Wednesday, June 19, 2013

Apple-Pear Sauce

Apples
Did you know there are 7,500 types of apples?!
The USDA measured antioxidants in apples.  
Of the most common, crowd-pleasing apples, the winners are:  
Idared #1, Red Delicious #2, Honeycrisp #3, Granny Smith #4
Tip:  When curious about a food or health topic, go to NutritionFacts.org.  Click on the letter beginning the health topic of your interest.  I clicked on A for Apples!
Apples, oranges, grapefruits, thawed, frozen cranberries, carrots, and pecans all on a bed of spinach makes a plate pretty!  Drizzle lemon or lime juice on top!
*Snip the stem off an artificial flower.  Now poke a party pick in the flower's base, right inside the hole where the stem was.  Eating just became a bit more fun!
RAW APPLE SAUCE
This recipe takes seconds to prepare, because you do not cook it!
Raw Apple or Pear Sauce
2 apples or pears (or combination of both) chopped - keep the peels on, they are the most nutritious part  
2-3 Tablespoons of *liquid - depending on desired consistency  
1 stalk celery - chopped (less or more, depending on your preference of celery flavor) 
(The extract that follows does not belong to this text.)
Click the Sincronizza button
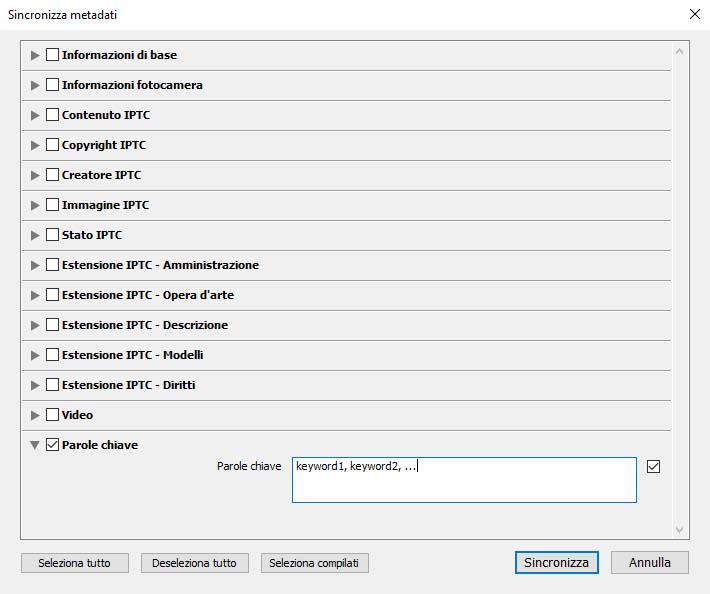This screenshot has height=594, width=710. [556, 563]
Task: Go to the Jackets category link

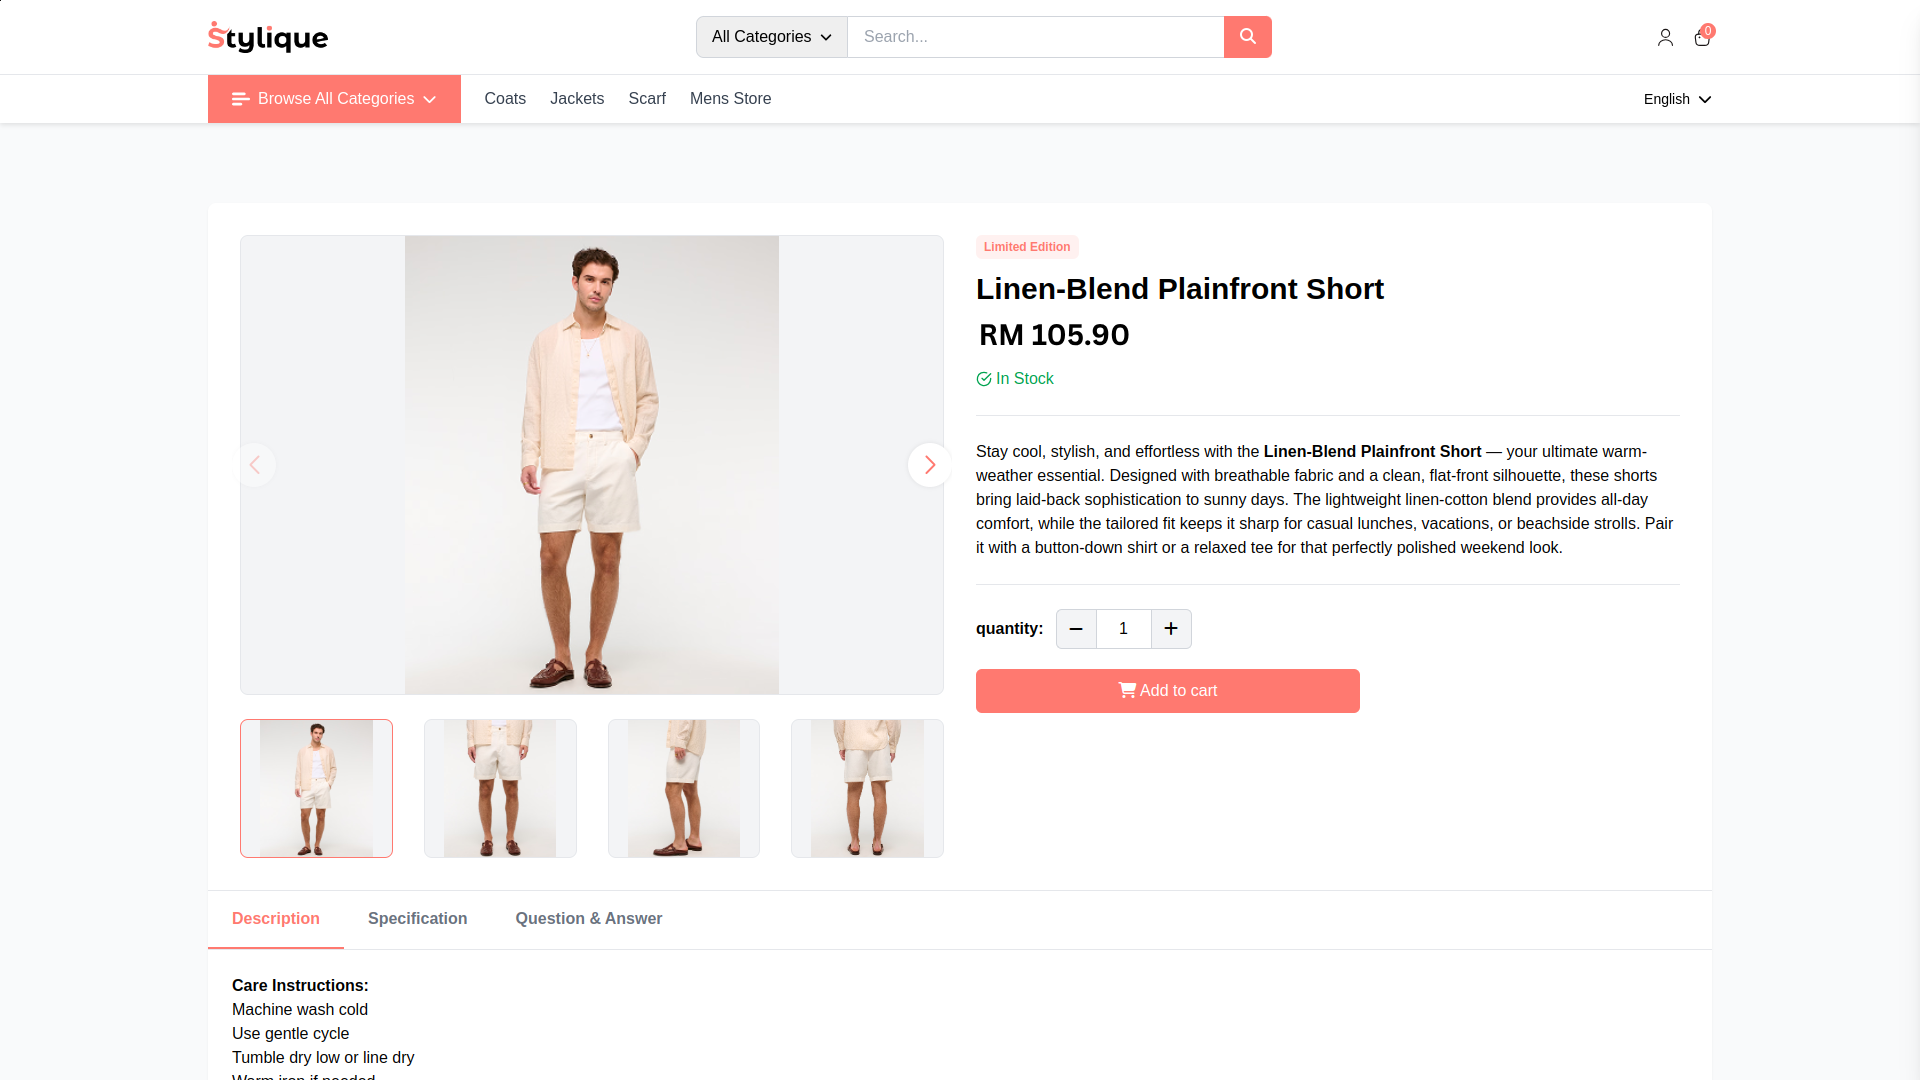Action: coord(577,99)
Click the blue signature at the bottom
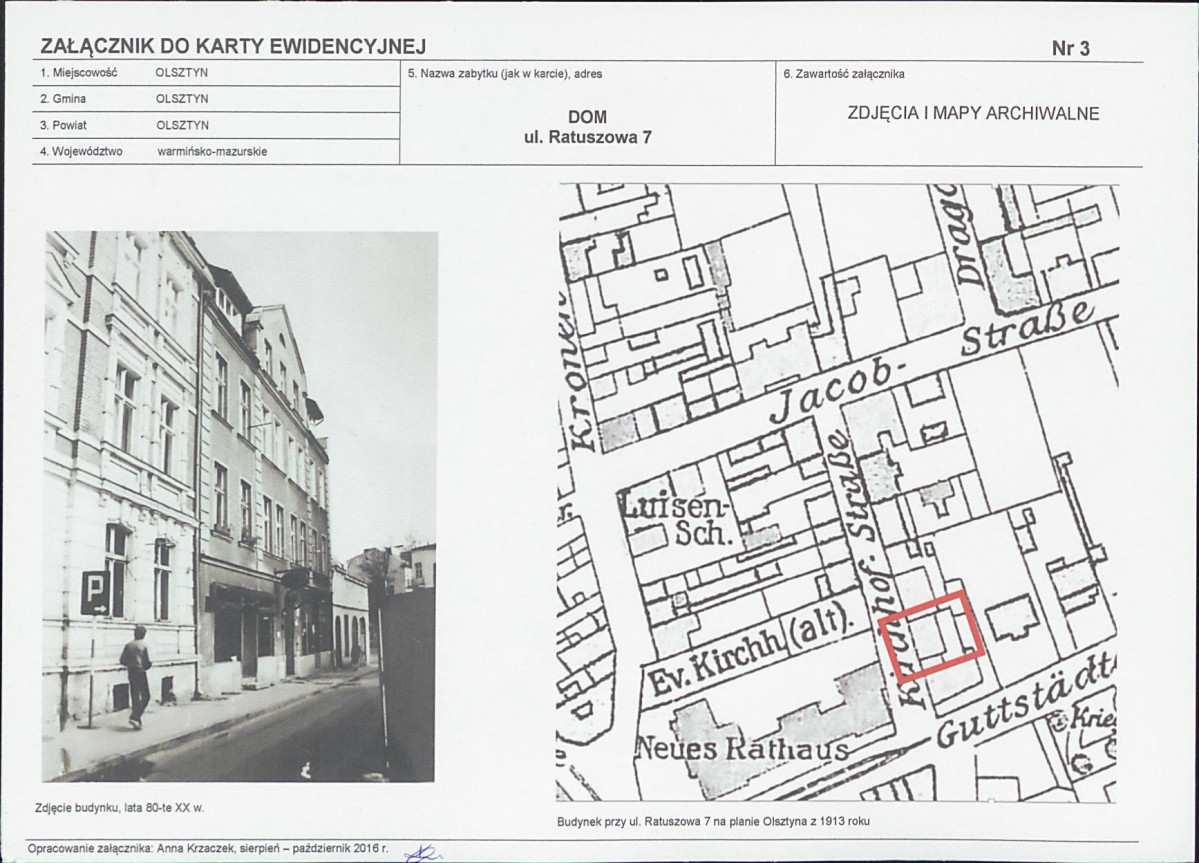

1/2 teaspoon cinnamon (or to taste)
1 Tablespoon ground flax
1 Tablespoon favorite nut
Blend apple or pear. Add enough liquid to assist blending process, then blend in celery, cinnamon, and flax.  Blend to consistency of your choice!  Sprinkle extra cinnamon, flax and nuts on top!
*Because the apples will vary in sweetness based on their variety, be creative with the liquid choice.  Try water,  filtered apple juice, unsweetened cranberry juice, or my favorite, dried fruit soaking liquid:  Soak sulfite-free dried fruits, such as raisins or apricots, in enough water to cover the top of the fruits.   Refrigerate for at least 8 hours.  Use the liquid as your sweetener.  Use the remaining fruits in smoothies.  The jar of dried fruit in liquid will last over a week in the refrigerator.